→ Brief:
Convert each line of the records below into a string in a single JSON list, one string per line, leaving out the blank lines.

→ Recorded information:

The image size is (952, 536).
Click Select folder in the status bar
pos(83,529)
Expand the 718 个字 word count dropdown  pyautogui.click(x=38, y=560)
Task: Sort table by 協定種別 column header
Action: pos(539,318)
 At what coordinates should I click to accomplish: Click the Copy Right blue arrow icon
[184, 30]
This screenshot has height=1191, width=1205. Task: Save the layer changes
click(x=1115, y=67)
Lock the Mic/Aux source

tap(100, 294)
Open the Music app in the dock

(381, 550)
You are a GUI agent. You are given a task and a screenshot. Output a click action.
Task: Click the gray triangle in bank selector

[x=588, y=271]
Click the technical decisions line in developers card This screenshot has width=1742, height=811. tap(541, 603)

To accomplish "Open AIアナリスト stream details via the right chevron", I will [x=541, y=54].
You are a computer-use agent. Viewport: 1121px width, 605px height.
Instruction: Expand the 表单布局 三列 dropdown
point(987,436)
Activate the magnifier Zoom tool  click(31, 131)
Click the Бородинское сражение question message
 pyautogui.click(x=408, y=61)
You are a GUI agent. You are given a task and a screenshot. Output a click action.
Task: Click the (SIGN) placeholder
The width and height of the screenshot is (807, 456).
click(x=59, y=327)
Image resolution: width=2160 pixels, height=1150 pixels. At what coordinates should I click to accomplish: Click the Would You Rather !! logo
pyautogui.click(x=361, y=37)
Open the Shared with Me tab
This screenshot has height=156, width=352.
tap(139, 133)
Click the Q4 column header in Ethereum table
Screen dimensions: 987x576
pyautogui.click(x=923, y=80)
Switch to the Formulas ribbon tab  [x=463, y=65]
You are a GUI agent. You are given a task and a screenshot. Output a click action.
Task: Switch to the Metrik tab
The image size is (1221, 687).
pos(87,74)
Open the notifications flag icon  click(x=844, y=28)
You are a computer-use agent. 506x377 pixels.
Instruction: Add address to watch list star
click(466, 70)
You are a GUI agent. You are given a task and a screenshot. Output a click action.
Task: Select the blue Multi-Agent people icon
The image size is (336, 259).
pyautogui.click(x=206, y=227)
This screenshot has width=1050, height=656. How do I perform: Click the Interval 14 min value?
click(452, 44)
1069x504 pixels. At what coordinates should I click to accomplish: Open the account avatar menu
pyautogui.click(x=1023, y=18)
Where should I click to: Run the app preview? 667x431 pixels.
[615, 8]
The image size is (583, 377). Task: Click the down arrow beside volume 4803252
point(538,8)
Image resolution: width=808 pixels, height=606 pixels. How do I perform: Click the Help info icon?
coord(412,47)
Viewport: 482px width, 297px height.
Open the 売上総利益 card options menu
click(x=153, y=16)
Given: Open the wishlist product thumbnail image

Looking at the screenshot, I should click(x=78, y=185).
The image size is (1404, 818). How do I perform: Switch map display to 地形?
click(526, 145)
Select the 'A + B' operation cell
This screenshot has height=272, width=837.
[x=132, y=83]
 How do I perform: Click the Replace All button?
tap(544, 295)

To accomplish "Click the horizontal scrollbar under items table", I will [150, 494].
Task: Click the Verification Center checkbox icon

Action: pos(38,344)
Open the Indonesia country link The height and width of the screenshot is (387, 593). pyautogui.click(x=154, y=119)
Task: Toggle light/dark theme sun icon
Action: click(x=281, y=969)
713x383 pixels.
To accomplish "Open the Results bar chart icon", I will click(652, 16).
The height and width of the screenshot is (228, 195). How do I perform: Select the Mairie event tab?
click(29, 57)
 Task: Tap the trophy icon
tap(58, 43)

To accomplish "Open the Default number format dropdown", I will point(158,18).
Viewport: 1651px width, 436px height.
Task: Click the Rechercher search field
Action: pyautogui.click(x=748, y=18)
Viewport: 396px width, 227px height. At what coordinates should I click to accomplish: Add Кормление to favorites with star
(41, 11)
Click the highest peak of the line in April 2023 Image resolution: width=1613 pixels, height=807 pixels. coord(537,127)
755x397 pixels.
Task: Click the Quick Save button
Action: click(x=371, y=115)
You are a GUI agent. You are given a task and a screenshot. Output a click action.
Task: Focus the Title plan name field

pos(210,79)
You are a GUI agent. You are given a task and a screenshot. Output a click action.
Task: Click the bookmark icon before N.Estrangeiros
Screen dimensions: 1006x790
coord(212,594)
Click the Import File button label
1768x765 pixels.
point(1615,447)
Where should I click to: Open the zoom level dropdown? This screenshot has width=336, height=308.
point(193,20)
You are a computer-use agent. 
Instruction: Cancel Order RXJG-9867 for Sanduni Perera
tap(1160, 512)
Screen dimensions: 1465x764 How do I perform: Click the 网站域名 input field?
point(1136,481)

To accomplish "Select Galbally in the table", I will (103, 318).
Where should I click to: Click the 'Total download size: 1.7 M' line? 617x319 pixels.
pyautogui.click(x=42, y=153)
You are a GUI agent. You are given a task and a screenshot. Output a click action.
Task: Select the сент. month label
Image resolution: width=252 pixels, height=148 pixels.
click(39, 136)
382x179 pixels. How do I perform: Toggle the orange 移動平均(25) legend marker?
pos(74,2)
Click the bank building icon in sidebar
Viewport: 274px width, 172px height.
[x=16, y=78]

→ Exercise response:
[
  "The image size is (952, 536).",
  "Click Select folder in the status bar",
  "pos(83,529)",
  "Expand the 718 个字 word count dropdown  pyautogui.click(x=38, y=560)",
  "Task: Sort table by 協定種別 column header",
  "Action: pos(539,318)",
  " At what coordinates should I click to accomplish: Click the Copy Right blue arrow icon",
  "[184, 30]",
  "This screenshot has height=1191, width=1205. Task: Save the layer changes",
  "click(x=1115, y=67)",
  "Lock the Mic/Aux source",
  "tap(100, 294)",
  "Open the Music app in the dock",
  "(381, 550)",
  "You are a GUI agent. You are given a task and a screenshot. Output a click action.",
  "Task: Click the gray triangle in bank selector",
  "[x=588, y=271]",
  "Click the technical decisions line in developers card This screenshot has width=1742, height=811. tap(541, 603)",
  "To accomplish \"Open AIアナリスト stream details via the right chevron\", I will [x=541, y=54].",
  "You are a computer-use agent. Viewport: 1121px width, 605px height.",
  "Instruction: Expand the 表单布局 三列 dropdown",
  "point(987,436)",
  "Activate the magnifier Zoom tool  click(31, 131)",
  "Click the Бородинское сражение question message",
  " pyautogui.click(x=408, y=61)",
  "You are a GUI agent. You are given a task and a screenshot. Output a click action.",
  "Task: Click the (SIGN) placeholder",
  "The width and height of the screenshot is (807, 456).",
  "click(x=59, y=327)",
  "Image resolution: width=2160 pixels, height=1150 pixels. At what coordinates should I click to accomplish: Click the Would You Rather !! logo",
  "pyautogui.click(x=361, y=37)",
  "Open the Shared with Me tab",
  "This screenshot has height=156, width=352.",
  "tap(139, 133)",
  "Click the Q4 column header in Ethereum table",
  "Screen dimensions: 987x576",
  "pyautogui.click(x=923, y=80)",
  "Switch to the Formulas ribbon tab  [x=463, y=65]",
  "You are a GUI agent. You are given a task and a screenshot. Output a click action.",
  "Task: Switch to the Metrik tab",
  "The image size is (1221, 687).",
  "pos(87,74)",
  "Open the notifications flag icon  click(x=844, y=28)",
  "You are a computer-use agent. 506x377 pixels.",
  "Instruction: Add address to watch list star",
  "click(466, 70)",
  "You are a GUI agent. You are given a task and a screenshot. Output a click action.",
  "Task: Select the blue Multi-Agent people icon",
  "The image size is (336, 259).",
  "pyautogui.click(x=206, y=227)",
  "This screenshot has width=1050, height=656. How do I perform: Click the Interval 14 min value?",
  "click(452, 44)",
  "1069x504 pixels. At what coordinates should I click to accomplish: Open the account avatar menu",
  "pyautogui.click(x=1023, y=18)",
  "Where should I click to: Run the app preview? 667x431 pixels.",
  "[615, 8]",
  "The image size is (583, 377). Task: Click the down arrow beside volume 4803252",
  "point(538,8)",
  "Image resolution: width=808 pixels, height=606 pixels. How do I perform: Click the Help info icon?",
  "coord(412,47)",
  "Viewport: 482px width, 297px height.",
  "Open the 売上総利益 card options menu",
  "click(x=153, y=16)",
  "Given: Open the wishlist product thumbnail image",
  "Looking at the screenshot, I should click(x=78, y=185).",
  "The image size is (1404, 818). How do I perform: Switch map display to 地形?",
  "click(526, 145)",
  "Select the 'A + B' operation cell",
  "This screenshot has height=272, width=837.",
  "[x=132, y=83]",
  " How do I perform: Click the Replace All button?",
  "tap(544, 295)",
  "To accomplish \"Click the horizontal scrollbar under items table\", I will [150, 494].",
  "Task: Click the Verification Center checkbox icon",
  "Action: pos(38,344)",
  "Open the Indonesia country link The height and width of the screenshot is (387, 593). pyautogui.click(x=154, y=119)",
  "Task: Toggle light/dark theme sun icon",
  "Action: click(x=281, y=969)",
  "713x383 pixels.",
  "To accomplish \"Open the Results bar chart icon\", I will click(652, 16).",
  "The height and width of the screenshot is (228, 195). How do I perform: Select the Mairie event tab?",
  "click(29, 57)",
  " Task: Tap the trophy icon",
  "tap(58, 43)",
  "To accomplish \"Open the Default number format dropdown\", I will point(158,18).",
  "Viewport: 1651px width, 436px height.",
  "Task: Click the Rechercher search field",
  "Action: pyautogui.click(x=748, y=18)",
  "Viewport: 396px width, 227px height. At what coordinates should I click to accomplish: Add Кормление to favorites with star",
  "(41, 11)",
  "Click the highest peak of the line in April 2023 Image resolution: width=1613 pixels, height=807 pixels. coord(537,127)",
  "755x397 pixels.",
  "Task: Click the Quick Save button",
  "Action: click(x=371, y=115)",
  "You are a GUI agent. You are given a task and a screenshot. Output a click action.",
  "Task: Focus the Title plan name field",
  "pos(210,79)",
  "You are a GUI agent. You are given a task and a screenshot. Output a click action.",
  "Task: Click the bookmark icon before N.Estrangeiros",
  "Screen dimensions: 1006x790",
  "coord(212,594)",
  "Click the Import File button label",
  "1768x765 pixels.",
  "point(1615,447)",
  "Where should I click to: Open the zoom level dropdown? This screenshot has width=336, height=308.",
  "point(193,20)",
  "You are a computer-use agent. ",
  "Instruction: Cancel Order RXJG-9867 for Sanduni Perera",
  "tap(1160, 512)",
  "Screen dimensions: 1465x764 How do I perform: Click the 网站域名 input field?",
  "point(1136,481)",
  "To accomplish \"Select Galbally in the table\", I will (103, 318).",
  "Where should I click to: Click the 'Total download size: 1.7 M' line? 617x319 pixels.",
  "pyautogui.click(x=42, y=153)",
  "You are a GUI agent. You are given a task and a screenshot. Output a click action.",
  "Task: Select the сент. month label",
  "Image resolution: width=252 pixels, height=148 pixels.",
  "click(39, 136)",
  "382x179 pixels. How do I perform: Toggle the orange 移動平均(25) legend marker?",
  "pos(74,2)",
  "Click the bank building icon in sidebar",
  "Viewport: 274px width, 172px height.",
  "[x=16, y=78]"
]